> **PROBLEM**
Output each entry exactly; skip nothing.
━━━ EXTRACTED ENTRIES ━━━
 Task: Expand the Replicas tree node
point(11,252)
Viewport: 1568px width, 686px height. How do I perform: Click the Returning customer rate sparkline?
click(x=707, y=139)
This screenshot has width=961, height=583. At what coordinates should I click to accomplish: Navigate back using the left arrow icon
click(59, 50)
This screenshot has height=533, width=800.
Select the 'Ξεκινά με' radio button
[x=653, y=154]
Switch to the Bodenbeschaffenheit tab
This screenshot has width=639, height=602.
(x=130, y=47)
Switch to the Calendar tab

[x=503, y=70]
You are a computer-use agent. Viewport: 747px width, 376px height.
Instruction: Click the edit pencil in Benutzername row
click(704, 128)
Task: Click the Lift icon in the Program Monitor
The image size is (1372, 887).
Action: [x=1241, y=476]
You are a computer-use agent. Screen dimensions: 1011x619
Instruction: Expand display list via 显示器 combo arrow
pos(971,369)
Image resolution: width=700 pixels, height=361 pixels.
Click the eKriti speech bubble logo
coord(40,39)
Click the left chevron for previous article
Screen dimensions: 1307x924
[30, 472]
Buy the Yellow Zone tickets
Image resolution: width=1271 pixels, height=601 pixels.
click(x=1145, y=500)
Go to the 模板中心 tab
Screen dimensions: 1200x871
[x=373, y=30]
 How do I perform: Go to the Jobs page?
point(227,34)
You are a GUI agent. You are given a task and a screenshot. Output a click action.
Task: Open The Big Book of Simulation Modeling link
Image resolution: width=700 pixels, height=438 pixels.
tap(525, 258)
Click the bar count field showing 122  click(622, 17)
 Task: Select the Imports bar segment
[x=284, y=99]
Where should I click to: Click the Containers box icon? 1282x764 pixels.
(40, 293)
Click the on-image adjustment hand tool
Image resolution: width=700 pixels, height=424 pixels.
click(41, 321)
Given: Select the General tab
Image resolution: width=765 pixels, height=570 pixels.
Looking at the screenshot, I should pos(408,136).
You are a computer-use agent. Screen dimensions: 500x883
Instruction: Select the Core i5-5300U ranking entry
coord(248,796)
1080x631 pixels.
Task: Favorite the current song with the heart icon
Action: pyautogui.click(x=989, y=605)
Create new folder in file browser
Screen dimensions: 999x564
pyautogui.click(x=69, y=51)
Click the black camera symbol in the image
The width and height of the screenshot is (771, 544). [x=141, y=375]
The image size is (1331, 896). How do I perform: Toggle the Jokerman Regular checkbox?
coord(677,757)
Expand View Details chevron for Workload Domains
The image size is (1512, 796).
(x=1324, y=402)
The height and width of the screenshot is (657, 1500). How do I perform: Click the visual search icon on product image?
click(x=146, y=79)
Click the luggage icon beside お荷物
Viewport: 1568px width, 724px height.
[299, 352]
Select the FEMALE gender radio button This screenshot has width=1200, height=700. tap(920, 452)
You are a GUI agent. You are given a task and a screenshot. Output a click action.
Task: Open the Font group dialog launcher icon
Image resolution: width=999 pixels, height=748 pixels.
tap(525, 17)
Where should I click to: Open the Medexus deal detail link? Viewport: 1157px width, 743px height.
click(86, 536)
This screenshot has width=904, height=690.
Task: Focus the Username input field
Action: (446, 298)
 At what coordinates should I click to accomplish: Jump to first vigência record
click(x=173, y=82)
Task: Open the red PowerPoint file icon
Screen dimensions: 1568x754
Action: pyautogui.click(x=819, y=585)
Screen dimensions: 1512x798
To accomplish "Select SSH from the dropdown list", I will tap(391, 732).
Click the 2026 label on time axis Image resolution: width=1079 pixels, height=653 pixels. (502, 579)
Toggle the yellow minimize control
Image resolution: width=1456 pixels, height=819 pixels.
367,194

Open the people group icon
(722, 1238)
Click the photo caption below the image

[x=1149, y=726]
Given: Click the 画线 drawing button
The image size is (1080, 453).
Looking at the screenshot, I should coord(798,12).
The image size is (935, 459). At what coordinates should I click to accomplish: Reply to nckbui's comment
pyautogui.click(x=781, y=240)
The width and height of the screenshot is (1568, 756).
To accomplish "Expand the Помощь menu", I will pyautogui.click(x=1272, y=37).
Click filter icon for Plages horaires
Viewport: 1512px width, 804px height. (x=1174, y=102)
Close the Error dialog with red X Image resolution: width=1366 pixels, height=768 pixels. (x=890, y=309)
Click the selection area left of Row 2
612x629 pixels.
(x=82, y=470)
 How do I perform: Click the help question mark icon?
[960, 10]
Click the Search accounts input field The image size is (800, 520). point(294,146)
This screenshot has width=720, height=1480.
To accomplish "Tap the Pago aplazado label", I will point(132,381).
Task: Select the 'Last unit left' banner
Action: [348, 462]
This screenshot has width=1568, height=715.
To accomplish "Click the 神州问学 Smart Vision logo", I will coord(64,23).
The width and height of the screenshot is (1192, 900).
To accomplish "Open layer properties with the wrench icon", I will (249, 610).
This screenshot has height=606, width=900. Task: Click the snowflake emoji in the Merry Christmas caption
━━━
> **EXERCISE OUTPUT**
 Task: Expand the Replicas tree node
point(11,252)
Viewport: 1568px width, 686px height. How do I perform: Click the Returning customer rate sparkline?
click(x=707, y=139)
This screenshot has width=961, height=583. At what coordinates should I click to accomplish: Navigate back using the left arrow icon
click(59, 50)
This screenshot has height=533, width=800.
Select the 'Ξεκινά με' radio button
[x=653, y=154]
Switch to the Bodenbeschaffenheit tab
This screenshot has width=639, height=602.
(x=130, y=47)
Switch to the Calendar tab

[x=503, y=70]
You are a computer-use agent. Viewport: 747px width, 376px height.
Instruction: Click the edit pencil in Benutzername row
click(704, 128)
Task: Click the Lift icon in the Program Monitor
The image size is (1372, 887).
Action: [x=1241, y=476]
You are a computer-use agent. Screen dimensions: 1011x619
Instruction: Expand display list via 显示器 combo arrow
pos(971,369)
Image resolution: width=700 pixels, height=361 pixels.
Click the eKriti speech bubble logo
coord(40,39)
Click the left chevron for previous article
Screen dimensions: 1307x924
[30, 472]
Buy the Yellow Zone tickets
Image resolution: width=1271 pixels, height=601 pixels.
click(x=1145, y=500)
Go to the 模板中心 tab
Screen dimensions: 1200x871
[x=373, y=30]
 How do I perform: Go to the Jobs page?
point(227,34)
You are a GUI agent. You are given a task and a screenshot. Output a click action.
Task: Open The Big Book of Simulation Modeling link
Image resolution: width=700 pixels, height=438 pixels.
tap(525, 258)
Click the bar count field showing 122  click(622, 17)
 Task: Select the Imports bar segment
[x=284, y=99]
Where should I click to: Click the Containers box icon? 1282x764 pixels.
(40, 293)
Click the on-image adjustment hand tool
Image resolution: width=700 pixels, height=424 pixels.
click(41, 321)
Given: Select the General tab
Image resolution: width=765 pixels, height=570 pixels.
Looking at the screenshot, I should pos(408,136).
You are a computer-use agent. Screen dimensions: 500x883
Instruction: Select the Core i5-5300U ranking entry
coord(248,796)
1080x631 pixels.
Task: Favorite the current song with the heart icon
Action: pyautogui.click(x=989, y=605)
Create new folder in file browser
Screen dimensions: 999x564
pyautogui.click(x=69, y=51)
Click the black camera symbol in the image
The width and height of the screenshot is (771, 544). [x=141, y=375]
The image size is (1331, 896). How do I perform: Toggle the Jokerman Regular checkbox?
coord(677,757)
Expand View Details chevron for Workload Domains
The image size is (1512, 796).
(x=1324, y=402)
The height and width of the screenshot is (657, 1500). How do I perform: Click the visual search icon on product image?
click(x=146, y=79)
Click the luggage icon beside お荷物
Viewport: 1568px width, 724px height.
[299, 352]
Select the FEMALE gender radio button This screenshot has width=1200, height=700. tap(920, 452)
You are a GUI agent. You are given a task and a screenshot. Output a click action.
Task: Open the Font group dialog launcher icon
Image resolution: width=999 pixels, height=748 pixels.
tap(525, 17)
Where should I click to: Open the Medexus deal detail link? Viewport: 1157px width, 743px height.
click(86, 536)
This screenshot has width=904, height=690.
Task: Focus the Username input field
Action: (446, 298)
 At what coordinates should I click to accomplish: Jump to first vigência record
click(x=173, y=82)
Task: Open the red PowerPoint file icon
Screen dimensions: 1568x754
Action: pyautogui.click(x=819, y=585)
Screen dimensions: 1512x798
To accomplish "Select SSH from the dropdown list", I will tap(391, 732).
Click the 2026 label on time axis Image resolution: width=1079 pixels, height=653 pixels. (502, 579)
Toggle the yellow minimize control
Image resolution: width=1456 pixels, height=819 pixels.
367,194

Open the people group icon
(722, 1238)
Click the photo caption below the image

[x=1149, y=726]
Given: Click the 画线 drawing button
The image size is (1080, 453).
Looking at the screenshot, I should coord(798,12).
The image size is (935, 459). At what coordinates should I click to accomplish: Reply to nckbui's comment
pyautogui.click(x=781, y=240)
The width and height of the screenshot is (1568, 756).
To accomplish "Expand the Помощь menu", I will pyautogui.click(x=1272, y=37).
Click filter icon for Plages horaires
Viewport: 1512px width, 804px height. (x=1174, y=102)
Close the Error dialog with red X Image resolution: width=1366 pixels, height=768 pixels. (x=890, y=309)
Click the selection area left of Row 2
612x629 pixels.
(x=82, y=470)
 How do I perform: Click the help question mark icon?
[960, 10]
Click the Search accounts input field The image size is (800, 520). point(294,146)
This screenshot has width=720, height=1480.
To accomplish "Tap the Pago aplazado label", I will point(132,381).
Task: Select the 'Last unit left' banner
Action: [348, 462]
This screenshot has width=1568, height=715.
To accomplish "Click the 神州问学 Smart Vision logo", I will coord(64,23).
The width and height of the screenshot is (1192, 900).
To accomplish "Open layer properties with the wrench icon", I will (249, 610).
This screenshot has height=606, width=900. Task: Click the snowflake emoji in the Merry Christmas caption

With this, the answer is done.